[Collected data]
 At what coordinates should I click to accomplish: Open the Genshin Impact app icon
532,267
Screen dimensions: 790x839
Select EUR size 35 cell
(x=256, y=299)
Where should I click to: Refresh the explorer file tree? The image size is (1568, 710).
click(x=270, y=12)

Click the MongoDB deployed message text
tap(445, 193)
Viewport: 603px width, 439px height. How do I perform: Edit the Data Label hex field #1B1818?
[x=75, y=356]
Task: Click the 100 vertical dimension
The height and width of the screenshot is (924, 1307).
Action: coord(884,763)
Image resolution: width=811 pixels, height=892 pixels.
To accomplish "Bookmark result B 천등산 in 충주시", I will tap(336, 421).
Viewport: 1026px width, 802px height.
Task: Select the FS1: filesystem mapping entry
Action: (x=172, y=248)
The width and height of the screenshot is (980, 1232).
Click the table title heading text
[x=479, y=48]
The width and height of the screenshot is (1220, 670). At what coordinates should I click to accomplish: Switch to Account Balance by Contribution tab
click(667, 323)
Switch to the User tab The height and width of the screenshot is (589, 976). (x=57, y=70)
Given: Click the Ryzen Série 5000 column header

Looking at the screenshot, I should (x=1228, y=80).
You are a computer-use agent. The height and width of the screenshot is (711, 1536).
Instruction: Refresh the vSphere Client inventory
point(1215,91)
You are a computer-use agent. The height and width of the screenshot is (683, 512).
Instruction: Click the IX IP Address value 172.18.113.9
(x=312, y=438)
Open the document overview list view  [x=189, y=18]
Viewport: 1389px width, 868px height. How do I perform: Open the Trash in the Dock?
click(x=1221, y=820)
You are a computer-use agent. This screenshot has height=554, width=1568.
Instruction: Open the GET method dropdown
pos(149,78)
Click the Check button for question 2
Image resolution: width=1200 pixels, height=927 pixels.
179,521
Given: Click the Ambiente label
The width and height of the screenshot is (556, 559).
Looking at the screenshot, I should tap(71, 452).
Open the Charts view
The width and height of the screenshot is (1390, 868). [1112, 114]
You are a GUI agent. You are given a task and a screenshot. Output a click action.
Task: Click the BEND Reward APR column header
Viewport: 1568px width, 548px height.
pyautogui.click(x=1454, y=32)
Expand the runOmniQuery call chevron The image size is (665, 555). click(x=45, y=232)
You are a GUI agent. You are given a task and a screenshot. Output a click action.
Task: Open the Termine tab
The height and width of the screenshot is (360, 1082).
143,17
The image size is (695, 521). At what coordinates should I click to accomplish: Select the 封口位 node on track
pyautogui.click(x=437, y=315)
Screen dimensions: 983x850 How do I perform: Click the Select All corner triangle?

- _EXERCISE INSTRUCTIONS_:
Transcribe the entries exactly, and make each line match the original.

- _TASK SOLUTION_:
 At what coordinates should I click to accomplish: Open the Genshin Impact app icon
532,267
Screen dimensions: 790x839
Select EUR size 35 cell
(x=256, y=299)
Where should I click to: Refresh the explorer file tree? The image size is (1568, 710).
click(x=270, y=12)

Click the MongoDB deployed message text
tap(445, 193)
Viewport: 603px width, 439px height. How do I perform: Edit the Data Label hex field #1B1818?
[x=75, y=356]
Task: Click the 100 vertical dimension
The height and width of the screenshot is (924, 1307).
Action: coord(884,763)
Image resolution: width=811 pixels, height=892 pixels.
To accomplish "Bookmark result B 천등산 in 충주시", I will tap(336, 421).
Viewport: 1026px width, 802px height.
Task: Select the FS1: filesystem mapping entry
Action: (x=172, y=248)
The width and height of the screenshot is (980, 1232).
Click the table title heading text
[x=479, y=48]
The width and height of the screenshot is (1220, 670). At what coordinates should I click to accomplish: Switch to Account Balance by Contribution tab
click(667, 323)
Switch to the User tab The height and width of the screenshot is (589, 976). (x=57, y=70)
Given: Click the Ryzen Série 5000 column header

Looking at the screenshot, I should (x=1228, y=80).
You are a computer-use agent. The height and width of the screenshot is (711, 1536).
Instruction: Refresh the vSphere Client inventory
point(1215,91)
You are a computer-use agent. The height and width of the screenshot is (683, 512).
Instruction: Click the IX IP Address value 172.18.113.9
(x=312, y=438)
Open the document overview list view  [x=189, y=18]
Viewport: 1389px width, 868px height. How do I perform: Open the Trash in the Dock?
click(x=1221, y=820)
You are a computer-use agent. This screenshot has height=554, width=1568.
Instruction: Open the GET method dropdown
pos(149,78)
Click the Check button for question 2
Image resolution: width=1200 pixels, height=927 pixels.
179,521
Given: Click the Ambiente label
The width and height of the screenshot is (556, 559).
Looking at the screenshot, I should tap(71, 452).
Open the Charts view
The width and height of the screenshot is (1390, 868). [1112, 114]
You are a GUI agent. You are given a task and a screenshot. Output a click action.
Task: Click the BEND Reward APR column header
Viewport: 1568px width, 548px height.
pyautogui.click(x=1454, y=32)
Expand the runOmniQuery call chevron The image size is (665, 555). click(x=45, y=232)
You are a GUI agent. You are given a task and a screenshot. Output a click action.
Task: Open the Termine tab
The height and width of the screenshot is (360, 1082).
143,17
The image size is (695, 521). At what coordinates should I click to accomplish: Select the 封口位 node on track
pyautogui.click(x=437, y=315)
Screen dimensions: 983x850 How do I perform: Click the Select All corner triangle?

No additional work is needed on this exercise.